Announcing SitemapGen4j 1.0

Redfin is happy to announce SitemapGen4j 1.0. SitemapGen4j is a library to generate XML sitemaps in Java.

Download SitemapGen4j 1.0

What’s an XML sitemap?

Quoting from sitemaps.org:

Sitemaps are an easy way for webmasters to inform search engines about pages on their sites that are available for crawling. In its simplest form, a Sitemap is an XML file that lists URLs for a site along with additional metadata about each URL (when it was last updated, how often it usually changes, and how important it is, relative to other URLs in the site) so that search engines can more intelligently crawl the site.

Web crawlers usually discover pages from links within the site and from other sites. Sitemaps supplement this data to allow crawlers that support Sitemaps to pick up all URLs in the Sitemap and learn about those URLs using the associated metadata. Using the Sitemap protocol does not guarantee that web pages are included in search engines, but provides hints for web crawlers to do a better job of crawling your site.

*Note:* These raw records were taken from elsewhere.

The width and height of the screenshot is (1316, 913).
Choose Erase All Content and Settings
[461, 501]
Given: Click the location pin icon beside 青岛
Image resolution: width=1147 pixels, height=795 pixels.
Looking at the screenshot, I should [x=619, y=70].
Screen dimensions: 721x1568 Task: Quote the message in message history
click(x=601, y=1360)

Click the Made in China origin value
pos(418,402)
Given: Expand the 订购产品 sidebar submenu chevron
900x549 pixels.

Sitemap 0.90 is offered under the terms of the Attribution-ShareAlike Creative Commons License and has wide adoption, including support from Google, Yahoo!, and Microsoft.

Getting started

The easiest way to get started is to just use the WebSitemapGenerator class, like this:

WebSitemapGenerator wsg = new WebSitemapGenerator("http://www.example.com", myDir);
wsg.addUrl("http://www.example.com/index.html"); // repeat multiple times
wsg.write();

Configuring options

But there are a lot of nifty options available for URLs and for the generator as a whole. To configure the generator, use a builder:

WebSitemapGenerator wsg = WebSitemapGenerator.builder("http://www.example.com", myDir)
    .gzip(true).build(); // enable gzipped output
wsg.addUrl("http://www.example.com/index.html");
wsg.write();

To configure the URLs, construct a WebSitemapUrl with WebSitemapUrl.Options.

WebSitemapGenerator wsg = new WebSitemapGenerator("http://www.example.com", myDir);
WebSitemapUrl url = new WebSitemapUrl.Options("http://www.example.com/index.html")
    .lastMod(new Date()).priority(1.0).changeFreq(ChangeFreq.HOURLY).build();
// this will configure the URL with lastmod=now, priority=1.0, changefreq=hourly 
wsg.addUrl(url);
wsg.write();

Configuring the date format

One important configuration option for the sitemap generator is the date format. The W3C datetime standard allows you to choose the precision of your datetime (anything from just specifying the year like “1997″ to specifying the fraction of the second like “1997-07-16T19:20:30.45+01:00″); if you don’t specify one, we’ll try to guess which one you want, and we’ll use the default timezone of the local machine, which might not be what you prefer.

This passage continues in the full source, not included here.